Esta pesquisa tem como objetivo analisar a atuação do Serviço Social no contexto escolar do
município de Timon (MA), enfocando as expressões da questão social atravessadas pela
interseccionalidade entre raça, gênero e classe. Considerando que o racismo, o patriarcado e o
capitalismo constituem sistemas estruturais que criam desigualdades sociais, a pesquisa adota
a teoria da interseccionalidade de Crenshaw (2002) como referencial teórico-metodológico
para compreender as múltiplas opressões que se manifestam no ambiente escolar e que
impactam o cotidiano dos estudantes, sobretudo meninas negras das escolas públicas. A
presença do assistente social no ambiente escolar, assegurada pela Lei no 13.935/2019, representa um avanço no reconhecimento das demandas sociais que atravessam as instituições
educacionais. No entanto, apesar de sua importância, a inserção destes profissionais ainda é
desigual, já que em alguns municípios, como Teresina apresentam uma estrutura mais
organizada por meio dos Núcleos de Assistência ao Educando (NAE), enquanto Timon
encontra-se em fase inicial de implementação, com atuação limitada e associada a projetos
pontuais. A metodologia da pesquisa combina revisão bibliográfica atualizada, com foco em
produções acadêmicas recentes (2020–2025), e pesquisa de campo com entrevistas
semiestruturadas junto a assistentes sociais, professores e tutores de escolas municipais dos
anos iniciais do ensino fundamental, atendendo alunos de 6 a 12 anos.
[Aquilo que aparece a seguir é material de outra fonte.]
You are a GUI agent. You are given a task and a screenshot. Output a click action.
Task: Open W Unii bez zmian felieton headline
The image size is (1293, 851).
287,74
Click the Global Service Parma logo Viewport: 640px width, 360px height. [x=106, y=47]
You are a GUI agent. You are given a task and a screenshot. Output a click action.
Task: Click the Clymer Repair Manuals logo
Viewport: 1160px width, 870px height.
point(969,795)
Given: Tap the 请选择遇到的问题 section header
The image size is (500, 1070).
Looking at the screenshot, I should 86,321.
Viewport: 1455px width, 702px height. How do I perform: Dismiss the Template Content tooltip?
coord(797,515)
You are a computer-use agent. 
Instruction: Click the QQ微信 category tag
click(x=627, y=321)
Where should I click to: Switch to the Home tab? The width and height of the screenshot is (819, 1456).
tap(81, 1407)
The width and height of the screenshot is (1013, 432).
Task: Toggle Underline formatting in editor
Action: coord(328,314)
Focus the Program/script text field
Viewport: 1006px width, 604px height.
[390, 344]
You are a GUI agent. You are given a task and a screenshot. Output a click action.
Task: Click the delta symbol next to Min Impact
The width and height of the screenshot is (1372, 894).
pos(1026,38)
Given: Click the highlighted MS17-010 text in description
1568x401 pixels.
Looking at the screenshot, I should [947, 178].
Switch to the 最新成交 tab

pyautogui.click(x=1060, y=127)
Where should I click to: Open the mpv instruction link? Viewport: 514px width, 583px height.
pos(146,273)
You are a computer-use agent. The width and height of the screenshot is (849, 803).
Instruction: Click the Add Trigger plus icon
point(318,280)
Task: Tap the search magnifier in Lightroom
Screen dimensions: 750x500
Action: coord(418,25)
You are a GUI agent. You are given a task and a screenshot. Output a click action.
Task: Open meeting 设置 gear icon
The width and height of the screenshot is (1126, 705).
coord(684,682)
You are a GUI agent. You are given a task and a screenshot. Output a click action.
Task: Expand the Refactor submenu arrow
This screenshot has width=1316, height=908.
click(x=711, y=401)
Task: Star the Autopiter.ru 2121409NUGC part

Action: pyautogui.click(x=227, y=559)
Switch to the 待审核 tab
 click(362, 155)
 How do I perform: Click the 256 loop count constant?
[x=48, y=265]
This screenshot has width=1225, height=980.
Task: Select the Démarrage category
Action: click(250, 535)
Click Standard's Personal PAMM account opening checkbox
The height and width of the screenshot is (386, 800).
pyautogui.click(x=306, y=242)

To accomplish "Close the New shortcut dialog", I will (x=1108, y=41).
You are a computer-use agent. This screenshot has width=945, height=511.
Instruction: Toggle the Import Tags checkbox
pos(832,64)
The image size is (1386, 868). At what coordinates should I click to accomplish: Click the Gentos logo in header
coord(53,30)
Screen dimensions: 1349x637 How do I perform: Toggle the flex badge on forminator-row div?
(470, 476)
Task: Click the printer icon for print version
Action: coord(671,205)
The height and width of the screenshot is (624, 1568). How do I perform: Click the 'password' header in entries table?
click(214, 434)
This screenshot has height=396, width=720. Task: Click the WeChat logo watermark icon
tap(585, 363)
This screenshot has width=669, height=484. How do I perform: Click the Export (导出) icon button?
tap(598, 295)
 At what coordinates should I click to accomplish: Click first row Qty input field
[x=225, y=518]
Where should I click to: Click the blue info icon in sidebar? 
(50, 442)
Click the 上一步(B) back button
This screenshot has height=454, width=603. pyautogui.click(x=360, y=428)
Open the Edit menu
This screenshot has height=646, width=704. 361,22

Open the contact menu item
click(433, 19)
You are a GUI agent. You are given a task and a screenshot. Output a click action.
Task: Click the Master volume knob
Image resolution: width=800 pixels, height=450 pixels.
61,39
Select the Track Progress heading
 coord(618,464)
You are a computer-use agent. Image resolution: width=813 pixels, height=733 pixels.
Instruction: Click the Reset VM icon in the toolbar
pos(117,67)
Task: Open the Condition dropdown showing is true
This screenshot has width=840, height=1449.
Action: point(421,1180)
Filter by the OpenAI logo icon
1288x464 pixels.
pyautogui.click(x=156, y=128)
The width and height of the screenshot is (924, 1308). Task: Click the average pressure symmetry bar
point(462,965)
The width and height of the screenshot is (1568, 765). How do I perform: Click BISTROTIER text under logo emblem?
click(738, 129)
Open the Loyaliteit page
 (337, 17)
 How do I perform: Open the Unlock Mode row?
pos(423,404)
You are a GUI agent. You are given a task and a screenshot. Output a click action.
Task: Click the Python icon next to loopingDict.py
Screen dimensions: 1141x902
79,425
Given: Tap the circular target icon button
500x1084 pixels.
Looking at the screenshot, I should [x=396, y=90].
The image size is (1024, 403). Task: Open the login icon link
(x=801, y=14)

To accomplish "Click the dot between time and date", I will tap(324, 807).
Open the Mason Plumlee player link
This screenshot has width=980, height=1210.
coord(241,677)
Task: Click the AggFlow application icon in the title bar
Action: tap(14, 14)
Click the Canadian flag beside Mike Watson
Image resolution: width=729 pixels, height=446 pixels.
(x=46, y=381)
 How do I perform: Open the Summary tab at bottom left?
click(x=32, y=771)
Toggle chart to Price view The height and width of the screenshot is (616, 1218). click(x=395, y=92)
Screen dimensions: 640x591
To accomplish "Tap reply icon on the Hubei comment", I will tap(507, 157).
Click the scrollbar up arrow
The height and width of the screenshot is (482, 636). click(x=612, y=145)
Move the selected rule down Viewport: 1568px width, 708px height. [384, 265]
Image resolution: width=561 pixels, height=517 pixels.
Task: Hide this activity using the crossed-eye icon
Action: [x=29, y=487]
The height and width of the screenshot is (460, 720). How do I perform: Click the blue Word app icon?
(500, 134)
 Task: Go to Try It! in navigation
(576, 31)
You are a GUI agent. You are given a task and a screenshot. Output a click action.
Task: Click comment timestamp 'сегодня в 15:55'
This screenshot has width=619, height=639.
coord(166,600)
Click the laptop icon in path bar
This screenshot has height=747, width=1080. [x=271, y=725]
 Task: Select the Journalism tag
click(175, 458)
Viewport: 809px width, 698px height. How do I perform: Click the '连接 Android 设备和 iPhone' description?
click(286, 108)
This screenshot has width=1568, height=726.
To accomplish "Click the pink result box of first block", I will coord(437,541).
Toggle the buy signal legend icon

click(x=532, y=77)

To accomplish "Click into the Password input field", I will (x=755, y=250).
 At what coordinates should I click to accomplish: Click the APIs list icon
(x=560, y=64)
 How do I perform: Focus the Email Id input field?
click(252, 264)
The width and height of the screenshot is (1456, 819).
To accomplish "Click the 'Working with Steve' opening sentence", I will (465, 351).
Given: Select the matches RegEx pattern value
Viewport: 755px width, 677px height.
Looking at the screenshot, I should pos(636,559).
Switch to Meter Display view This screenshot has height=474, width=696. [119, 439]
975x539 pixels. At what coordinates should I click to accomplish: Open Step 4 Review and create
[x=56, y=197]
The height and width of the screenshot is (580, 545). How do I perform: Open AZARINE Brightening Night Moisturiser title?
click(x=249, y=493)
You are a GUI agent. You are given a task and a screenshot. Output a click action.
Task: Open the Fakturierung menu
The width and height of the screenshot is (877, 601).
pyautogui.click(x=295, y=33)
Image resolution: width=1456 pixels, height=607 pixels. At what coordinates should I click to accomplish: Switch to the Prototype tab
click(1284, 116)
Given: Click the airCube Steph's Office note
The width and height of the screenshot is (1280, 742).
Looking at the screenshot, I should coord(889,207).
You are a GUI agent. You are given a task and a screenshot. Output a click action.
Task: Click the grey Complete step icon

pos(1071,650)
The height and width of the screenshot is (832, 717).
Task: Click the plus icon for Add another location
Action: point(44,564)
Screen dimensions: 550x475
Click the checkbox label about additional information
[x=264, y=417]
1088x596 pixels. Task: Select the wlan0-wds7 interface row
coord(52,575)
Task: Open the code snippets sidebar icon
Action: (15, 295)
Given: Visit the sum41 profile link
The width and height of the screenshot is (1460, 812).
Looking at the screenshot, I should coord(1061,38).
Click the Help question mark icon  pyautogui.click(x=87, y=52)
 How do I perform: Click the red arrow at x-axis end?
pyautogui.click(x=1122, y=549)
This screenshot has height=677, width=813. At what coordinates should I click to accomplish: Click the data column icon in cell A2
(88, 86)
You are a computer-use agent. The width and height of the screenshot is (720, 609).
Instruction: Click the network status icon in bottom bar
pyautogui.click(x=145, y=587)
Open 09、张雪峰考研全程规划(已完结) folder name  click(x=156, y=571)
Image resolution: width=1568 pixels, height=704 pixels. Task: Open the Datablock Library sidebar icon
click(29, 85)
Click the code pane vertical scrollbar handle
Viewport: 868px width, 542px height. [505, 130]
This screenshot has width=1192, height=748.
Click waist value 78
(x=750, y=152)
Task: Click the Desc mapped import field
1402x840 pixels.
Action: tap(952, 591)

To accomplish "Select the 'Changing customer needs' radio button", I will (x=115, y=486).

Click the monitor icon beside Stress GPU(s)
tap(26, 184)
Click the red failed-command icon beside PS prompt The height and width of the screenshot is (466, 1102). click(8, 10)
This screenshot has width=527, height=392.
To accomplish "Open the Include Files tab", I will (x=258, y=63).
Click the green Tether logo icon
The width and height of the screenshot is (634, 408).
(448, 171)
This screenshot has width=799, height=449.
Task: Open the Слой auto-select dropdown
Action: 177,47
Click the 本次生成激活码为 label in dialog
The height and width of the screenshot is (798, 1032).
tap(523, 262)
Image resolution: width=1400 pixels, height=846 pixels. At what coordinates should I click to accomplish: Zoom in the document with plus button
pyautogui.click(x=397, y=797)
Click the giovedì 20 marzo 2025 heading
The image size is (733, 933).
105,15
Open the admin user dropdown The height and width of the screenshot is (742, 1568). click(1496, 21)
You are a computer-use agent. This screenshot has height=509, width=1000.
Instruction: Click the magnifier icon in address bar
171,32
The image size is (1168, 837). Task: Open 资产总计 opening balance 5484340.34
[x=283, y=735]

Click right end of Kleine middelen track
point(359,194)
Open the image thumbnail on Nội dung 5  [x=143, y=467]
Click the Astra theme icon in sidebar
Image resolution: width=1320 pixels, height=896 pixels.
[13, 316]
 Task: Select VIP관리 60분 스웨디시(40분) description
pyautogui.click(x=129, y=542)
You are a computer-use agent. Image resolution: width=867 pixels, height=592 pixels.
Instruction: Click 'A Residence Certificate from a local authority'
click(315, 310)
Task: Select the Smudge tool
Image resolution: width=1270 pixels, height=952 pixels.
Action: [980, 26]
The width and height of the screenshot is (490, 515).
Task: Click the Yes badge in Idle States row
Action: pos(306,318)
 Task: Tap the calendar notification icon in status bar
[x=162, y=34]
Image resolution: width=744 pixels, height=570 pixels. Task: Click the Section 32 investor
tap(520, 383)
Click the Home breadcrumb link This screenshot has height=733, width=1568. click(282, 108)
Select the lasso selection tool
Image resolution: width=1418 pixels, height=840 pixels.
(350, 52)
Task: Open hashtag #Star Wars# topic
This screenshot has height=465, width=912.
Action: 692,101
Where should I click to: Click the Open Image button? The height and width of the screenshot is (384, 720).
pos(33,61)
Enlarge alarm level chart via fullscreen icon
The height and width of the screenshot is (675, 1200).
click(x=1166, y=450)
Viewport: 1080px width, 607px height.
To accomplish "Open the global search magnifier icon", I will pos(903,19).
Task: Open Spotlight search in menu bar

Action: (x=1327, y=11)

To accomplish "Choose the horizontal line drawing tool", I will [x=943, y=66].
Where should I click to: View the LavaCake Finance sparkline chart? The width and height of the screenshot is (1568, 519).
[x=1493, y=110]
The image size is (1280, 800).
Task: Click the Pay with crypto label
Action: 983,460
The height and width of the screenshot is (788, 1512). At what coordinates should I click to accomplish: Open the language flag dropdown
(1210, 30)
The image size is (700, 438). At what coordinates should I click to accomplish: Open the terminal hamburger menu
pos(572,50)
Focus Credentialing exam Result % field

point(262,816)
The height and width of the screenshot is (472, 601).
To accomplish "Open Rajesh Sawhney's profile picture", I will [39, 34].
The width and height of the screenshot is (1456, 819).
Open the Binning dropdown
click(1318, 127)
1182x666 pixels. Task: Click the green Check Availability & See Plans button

A análise qualitativa
dos dados busca identificar se e como o Serviço Social considera as manifestações da questão
social de raça, gênero e classe nas demandas cotidianas escolares e se sua intervenção está
orientada por uma perspectiva interseccional. Este estudo se justifica diante da necessidade de
compreender os limites e potencialidades da atuação do Serviço Social nas escolas, especialmente para fortalecer práticas que enfrentem as desigualdades estruturais brasileiras e
contribuam para uma educação pública mais equitativa e inclusiva. Ademais, o projeto
ressalta a importância de incorporar a interseccionalidade como categoria analítica e prática
profissional, uma abordagem ainda pouco adotada no campo do Serviço Social na escola. Espera-se que os resultados subsidiem políticas públicas educacionais que valorizem a
presença permanente e estruturada dos assistentes sociais nas instituições de ensino, contribuindo para o reconhecimento do papel transformador desses profissionais no combate
às opressões racistas, patriarcais e capitalistas que permeiam a realidade dos estudantes. A
pesquisa também pretende estimular novos debates e investigações sobre a interface entre
Serviço Social, educação e interseccionalidade, fortalecendo uma atuação crítica, ética e
comprometida com a justiça social no ambiente escolar.